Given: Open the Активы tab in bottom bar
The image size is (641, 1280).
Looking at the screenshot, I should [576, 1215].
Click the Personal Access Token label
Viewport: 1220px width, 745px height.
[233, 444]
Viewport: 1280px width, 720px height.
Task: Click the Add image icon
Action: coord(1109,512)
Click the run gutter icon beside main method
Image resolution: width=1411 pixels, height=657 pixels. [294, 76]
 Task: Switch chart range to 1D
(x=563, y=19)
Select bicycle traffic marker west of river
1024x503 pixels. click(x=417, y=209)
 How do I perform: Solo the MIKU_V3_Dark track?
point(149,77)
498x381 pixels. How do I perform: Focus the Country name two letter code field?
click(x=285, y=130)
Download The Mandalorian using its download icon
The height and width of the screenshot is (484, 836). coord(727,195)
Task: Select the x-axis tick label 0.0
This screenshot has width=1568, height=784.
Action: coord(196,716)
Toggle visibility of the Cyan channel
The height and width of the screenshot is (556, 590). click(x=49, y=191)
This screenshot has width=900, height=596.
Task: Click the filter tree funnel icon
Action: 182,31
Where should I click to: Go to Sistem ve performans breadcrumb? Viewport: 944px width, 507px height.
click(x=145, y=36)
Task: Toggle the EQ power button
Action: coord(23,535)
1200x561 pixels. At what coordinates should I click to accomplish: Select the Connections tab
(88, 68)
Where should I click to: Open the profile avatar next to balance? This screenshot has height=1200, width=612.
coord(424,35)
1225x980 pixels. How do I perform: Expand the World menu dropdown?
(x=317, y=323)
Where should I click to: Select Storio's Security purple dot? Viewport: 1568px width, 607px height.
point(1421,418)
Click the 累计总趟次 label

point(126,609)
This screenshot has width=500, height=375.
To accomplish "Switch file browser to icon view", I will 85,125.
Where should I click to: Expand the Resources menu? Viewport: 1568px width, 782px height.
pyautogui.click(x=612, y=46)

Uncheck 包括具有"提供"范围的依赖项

····················

• _Your goal_: Please retype all of the records, keeping each line exactly as it is.

• _Your response_:
Given: Open the Активы tab in bottom bar
The image size is (641, 1280).
Looking at the screenshot, I should [576, 1215].
Click the Personal Access Token label
Viewport: 1220px width, 745px height.
[233, 444]
Viewport: 1280px width, 720px height.
Task: Click the Add image icon
Action: coord(1109,512)
Click the run gutter icon beside main method
Image resolution: width=1411 pixels, height=657 pixels. [294, 76]
 Task: Switch chart range to 1D
(x=563, y=19)
Select bicycle traffic marker west of river
1024x503 pixels. click(x=417, y=209)
 How do I perform: Solo the MIKU_V3_Dark track?
point(149,77)
498x381 pixels. How do I perform: Focus the Country name two letter code field?
click(x=285, y=130)
Download The Mandalorian using its download icon
The height and width of the screenshot is (484, 836). coord(727,195)
Task: Select the x-axis tick label 0.0
This screenshot has width=1568, height=784.
Action: coord(196,716)
Toggle visibility of the Cyan channel
The height and width of the screenshot is (556, 590). click(x=49, y=191)
This screenshot has width=900, height=596.
Task: Click the filter tree funnel icon
Action: 182,31
Where should I click to: Go to Sistem ve performans breadcrumb? Viewport: 944px width, 507px height.
click(x=145, y=36)
Task: Toggle the EQ power button
Action: coord(23,535)
1200x561 pixels. At what coordinates should I click to accomplish: Select the Connections tab
(88, 68)
Where should I click to: Open the profile avatar next to balance? This screenshot has height=1200, width=612.
coord(424,35)
1225x980 pixels. How do I perform: Expand the World menu dropdown?
(x=317, y=323)
Where should I click to: Select Storio's Security purple dot? Viewport: 1568px width, 607px height.
point(1421,418)
Click the 累计总趟次 label

point(126,609)
This screenshot has width=500, height=375.
To accomplish "Switch file browser to icon view", I will 85,125.
Where should I click to: Expand the Resources menu? Viewport: 1568px width, 782px height.
pyautogui.click(x=612, y=46)

Uncheck 包括具有"提供"范围的依赖项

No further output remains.